Vicdani retçi Osman Murat Ülke, Avrupa İnsan Hakları Mahkemesi (AİHM) tarafından verilen 39437/98 numaralı ve 24 Ocak 2006 tarihli kararın sekiz yıldır uygulanmaması ve AİHM’in gelişen içtihatları uyarınca vicdani reddin hala bir hak olarak tanınmaması nedeniyle Anayasa Mahkemesi’ne (AYM) başvurdu.
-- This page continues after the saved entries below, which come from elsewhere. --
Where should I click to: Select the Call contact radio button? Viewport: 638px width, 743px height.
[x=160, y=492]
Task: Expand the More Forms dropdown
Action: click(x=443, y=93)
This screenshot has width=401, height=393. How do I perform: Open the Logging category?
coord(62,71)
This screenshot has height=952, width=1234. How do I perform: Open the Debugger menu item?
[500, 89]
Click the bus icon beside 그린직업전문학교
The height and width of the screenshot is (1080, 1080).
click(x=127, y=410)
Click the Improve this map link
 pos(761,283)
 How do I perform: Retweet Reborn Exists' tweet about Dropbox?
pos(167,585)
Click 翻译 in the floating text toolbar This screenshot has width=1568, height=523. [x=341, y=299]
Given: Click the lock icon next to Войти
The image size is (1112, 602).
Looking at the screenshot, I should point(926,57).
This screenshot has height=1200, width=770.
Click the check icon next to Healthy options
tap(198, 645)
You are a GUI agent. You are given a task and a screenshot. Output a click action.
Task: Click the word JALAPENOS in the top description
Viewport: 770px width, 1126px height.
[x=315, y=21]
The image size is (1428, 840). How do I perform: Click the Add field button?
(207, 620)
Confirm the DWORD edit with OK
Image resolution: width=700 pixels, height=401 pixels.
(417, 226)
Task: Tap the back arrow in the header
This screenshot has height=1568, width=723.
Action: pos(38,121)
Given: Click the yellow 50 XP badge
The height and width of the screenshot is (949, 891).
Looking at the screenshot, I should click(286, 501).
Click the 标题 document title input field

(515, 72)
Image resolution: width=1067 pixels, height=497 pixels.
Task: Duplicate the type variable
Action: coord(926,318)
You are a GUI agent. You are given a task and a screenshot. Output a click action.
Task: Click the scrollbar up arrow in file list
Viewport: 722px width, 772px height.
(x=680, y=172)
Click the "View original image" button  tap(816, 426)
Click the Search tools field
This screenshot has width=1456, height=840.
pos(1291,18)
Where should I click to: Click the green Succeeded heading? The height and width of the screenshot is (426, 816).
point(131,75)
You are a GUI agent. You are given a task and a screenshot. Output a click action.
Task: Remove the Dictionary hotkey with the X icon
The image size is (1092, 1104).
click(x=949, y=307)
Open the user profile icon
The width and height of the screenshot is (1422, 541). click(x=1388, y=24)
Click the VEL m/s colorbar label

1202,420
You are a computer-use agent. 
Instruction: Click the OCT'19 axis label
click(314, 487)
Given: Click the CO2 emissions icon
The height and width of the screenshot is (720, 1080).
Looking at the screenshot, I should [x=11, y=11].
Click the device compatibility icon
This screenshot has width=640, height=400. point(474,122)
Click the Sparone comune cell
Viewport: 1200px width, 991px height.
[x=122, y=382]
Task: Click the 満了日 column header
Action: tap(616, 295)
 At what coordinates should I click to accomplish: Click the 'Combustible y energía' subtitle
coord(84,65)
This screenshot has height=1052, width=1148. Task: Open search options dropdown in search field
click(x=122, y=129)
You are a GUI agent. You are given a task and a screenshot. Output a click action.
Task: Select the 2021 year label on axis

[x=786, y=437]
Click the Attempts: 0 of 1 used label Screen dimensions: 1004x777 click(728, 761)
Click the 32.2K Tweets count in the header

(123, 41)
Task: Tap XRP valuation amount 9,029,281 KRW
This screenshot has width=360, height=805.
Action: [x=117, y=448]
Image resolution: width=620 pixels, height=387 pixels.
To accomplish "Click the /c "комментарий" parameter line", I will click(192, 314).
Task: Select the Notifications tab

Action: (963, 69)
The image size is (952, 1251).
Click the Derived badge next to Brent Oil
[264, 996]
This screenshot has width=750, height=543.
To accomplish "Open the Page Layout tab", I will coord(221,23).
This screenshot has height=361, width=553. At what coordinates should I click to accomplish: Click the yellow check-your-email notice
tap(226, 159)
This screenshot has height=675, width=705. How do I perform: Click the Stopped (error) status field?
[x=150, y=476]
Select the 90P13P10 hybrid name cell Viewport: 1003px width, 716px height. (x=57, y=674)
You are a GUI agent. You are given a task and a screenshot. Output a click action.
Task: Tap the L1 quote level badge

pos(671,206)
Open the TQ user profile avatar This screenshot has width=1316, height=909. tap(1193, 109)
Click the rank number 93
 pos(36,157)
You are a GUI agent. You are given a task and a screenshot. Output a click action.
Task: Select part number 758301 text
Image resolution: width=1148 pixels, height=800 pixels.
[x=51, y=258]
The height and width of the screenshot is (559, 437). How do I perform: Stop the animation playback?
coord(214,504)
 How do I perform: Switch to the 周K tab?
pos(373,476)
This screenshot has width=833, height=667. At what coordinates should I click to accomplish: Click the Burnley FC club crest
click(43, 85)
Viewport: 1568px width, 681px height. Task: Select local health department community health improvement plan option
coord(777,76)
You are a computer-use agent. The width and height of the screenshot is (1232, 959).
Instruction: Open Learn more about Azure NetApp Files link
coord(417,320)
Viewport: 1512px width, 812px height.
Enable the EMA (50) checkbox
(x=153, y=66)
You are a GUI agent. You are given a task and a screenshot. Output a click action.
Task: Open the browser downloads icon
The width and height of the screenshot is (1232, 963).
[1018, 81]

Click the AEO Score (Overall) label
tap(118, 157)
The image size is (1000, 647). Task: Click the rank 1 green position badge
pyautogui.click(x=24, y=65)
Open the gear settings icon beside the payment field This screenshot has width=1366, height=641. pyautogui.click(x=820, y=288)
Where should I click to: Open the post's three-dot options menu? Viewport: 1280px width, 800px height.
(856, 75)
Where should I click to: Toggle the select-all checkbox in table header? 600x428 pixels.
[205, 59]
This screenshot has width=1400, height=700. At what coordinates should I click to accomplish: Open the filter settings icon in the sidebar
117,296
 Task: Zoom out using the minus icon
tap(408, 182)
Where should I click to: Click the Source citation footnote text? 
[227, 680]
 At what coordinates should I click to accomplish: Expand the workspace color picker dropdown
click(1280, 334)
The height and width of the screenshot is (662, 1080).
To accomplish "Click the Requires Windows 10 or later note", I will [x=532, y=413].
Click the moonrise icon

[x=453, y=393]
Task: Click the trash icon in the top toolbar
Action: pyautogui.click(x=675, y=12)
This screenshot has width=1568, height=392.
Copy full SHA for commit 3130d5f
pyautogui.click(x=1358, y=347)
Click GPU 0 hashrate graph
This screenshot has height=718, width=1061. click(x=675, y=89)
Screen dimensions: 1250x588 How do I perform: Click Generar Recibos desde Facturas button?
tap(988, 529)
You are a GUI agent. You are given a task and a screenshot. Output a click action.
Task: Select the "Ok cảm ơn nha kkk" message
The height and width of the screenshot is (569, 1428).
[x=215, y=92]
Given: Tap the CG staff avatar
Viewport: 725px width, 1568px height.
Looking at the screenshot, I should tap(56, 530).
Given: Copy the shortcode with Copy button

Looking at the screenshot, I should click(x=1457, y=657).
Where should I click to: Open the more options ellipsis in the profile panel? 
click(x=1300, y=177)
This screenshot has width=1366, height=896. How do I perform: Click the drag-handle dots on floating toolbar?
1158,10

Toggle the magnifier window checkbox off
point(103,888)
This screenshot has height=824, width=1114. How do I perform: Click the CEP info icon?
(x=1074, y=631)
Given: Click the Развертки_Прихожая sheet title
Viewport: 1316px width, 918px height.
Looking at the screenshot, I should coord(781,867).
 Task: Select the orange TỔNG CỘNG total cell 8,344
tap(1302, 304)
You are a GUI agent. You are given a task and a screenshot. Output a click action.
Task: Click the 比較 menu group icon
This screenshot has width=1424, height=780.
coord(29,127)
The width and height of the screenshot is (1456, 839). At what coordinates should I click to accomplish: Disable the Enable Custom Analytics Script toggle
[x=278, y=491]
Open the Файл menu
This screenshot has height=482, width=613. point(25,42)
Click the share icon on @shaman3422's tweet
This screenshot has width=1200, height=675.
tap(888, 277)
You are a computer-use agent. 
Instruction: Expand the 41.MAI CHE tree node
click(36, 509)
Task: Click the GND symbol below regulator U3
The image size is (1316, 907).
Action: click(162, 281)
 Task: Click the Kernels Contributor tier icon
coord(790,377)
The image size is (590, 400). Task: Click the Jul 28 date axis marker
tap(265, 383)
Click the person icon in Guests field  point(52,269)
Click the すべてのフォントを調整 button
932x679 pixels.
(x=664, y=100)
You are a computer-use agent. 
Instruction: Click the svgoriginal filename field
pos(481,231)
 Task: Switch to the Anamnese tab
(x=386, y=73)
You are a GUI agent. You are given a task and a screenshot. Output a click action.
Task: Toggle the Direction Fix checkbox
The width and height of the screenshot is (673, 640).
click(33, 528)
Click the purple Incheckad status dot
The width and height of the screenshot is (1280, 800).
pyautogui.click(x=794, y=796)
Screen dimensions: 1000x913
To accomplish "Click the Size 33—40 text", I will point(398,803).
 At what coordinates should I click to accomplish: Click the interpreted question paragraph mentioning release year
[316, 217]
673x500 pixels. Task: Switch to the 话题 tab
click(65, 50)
AİHM, Osman Murat Ülke’nin vicdani ret nedeniyle maruz kaldığı cezaların ve ceza tehdidinin yaşamını bir bütün olarak etkilediğini ve adeta “sivil ölüme” mahkum olduğunu ifade ederek şu saptamalarda bulunmuştu:
“Maruz kaldığı işlemlerin başvurucunun entelektüel kişiliğini ezmeyi, başvurucuyu aşağılayan ve onu alçaltan korku ve tedirginlik hislerinin doğmasına neden olmayı, reddini ve kararlılığını kırmayı amaçladığı;
“Eylemi ve karşı karşıya kaldığı sonuçlar bakımından, suç ve cezanın oranlılığı ilkesinin de ihlal edilmiş olduğu ve bunun demokratik bir toplumdaki ceza rejimi ile bağdaşmayacağı saptanmıştır.”
AİHM, bu saptamalarla Türkiye’nin Avrupa İnsan Hakları Sözleşmesi’nin (AİHS) işkence ve diğer kötü muamele yasağı başlığını taşıyan üçüncü maddesinin ihlal edildiğine karar vermişti.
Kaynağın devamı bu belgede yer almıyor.